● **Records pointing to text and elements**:

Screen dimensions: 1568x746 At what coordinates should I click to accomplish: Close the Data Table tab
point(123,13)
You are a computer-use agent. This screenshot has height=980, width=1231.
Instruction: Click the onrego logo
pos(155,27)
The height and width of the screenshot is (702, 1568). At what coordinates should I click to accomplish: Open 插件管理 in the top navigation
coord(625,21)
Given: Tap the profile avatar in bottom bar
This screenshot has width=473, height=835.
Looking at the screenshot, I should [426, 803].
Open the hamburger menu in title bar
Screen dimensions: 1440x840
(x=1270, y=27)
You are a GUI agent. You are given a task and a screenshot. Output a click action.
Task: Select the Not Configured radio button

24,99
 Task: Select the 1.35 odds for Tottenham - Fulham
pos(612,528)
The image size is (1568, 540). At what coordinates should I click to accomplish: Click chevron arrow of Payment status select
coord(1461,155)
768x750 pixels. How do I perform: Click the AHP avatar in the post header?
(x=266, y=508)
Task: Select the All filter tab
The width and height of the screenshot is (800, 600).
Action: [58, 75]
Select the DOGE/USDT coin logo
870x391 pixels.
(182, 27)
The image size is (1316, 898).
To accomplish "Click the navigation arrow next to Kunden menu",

● **PROBLEM DETAILS**:
Can you convert the records above into a numbered list, one line per item, with the blank lines dropped?

● **TASK SOLUTION**:
1. Screen dimensions: 1568x746 At what coordinates should I click to accomplish: Close the Data Table tab
2. point(123,13)
3. You are a computer-use agent. This screenshot has height=980, width=1231.
4. Instruction: Click the onrego logo
5. pos(155,27)
6. The height and width of the screenshot is (702, 1568). At what coordinates should I click to accomplish: Open 插件管理 in the top navigation
7. coord(625,21)
8. Given: Tap the profile avatar in bottom bar
9. This screenshot has width=473, height=835.
10. Looking at the screenshot, I should [426, 803].
11. Open the hamburger menu in title bar
12. Screen dimensions: 1440x840
13. (x=1270, y=27)
14. You are a GUI agent. You are given a task and a screenshot. Output a click action.
15. Task: Select the Not Configured radio button
16. 24,99
17.  Task: Select the 1.35 odds for Tottenham - Fulham
18. pos(612,528)
19. The image size is (1568, 540). At what coordinates should I click to accomplish: Click chevron arrow of Payment status select
20. coord(1461,155)
21. 768x750 pixels. How do I perform: Click the AHP avatar in the post header?
22. (x=266, y=508)
23. Task: Select the All filter tab
24. The width and height of the screenshot is (800, 600).
25. Action: [58, 75]
26. Select the DOGE/USDT coin logo
27. 870x391 pixels.
28. (182, 27)
29. The image size is (1316, 898).
30. To accomplish "Click the navigation arrow next to Kunden menu",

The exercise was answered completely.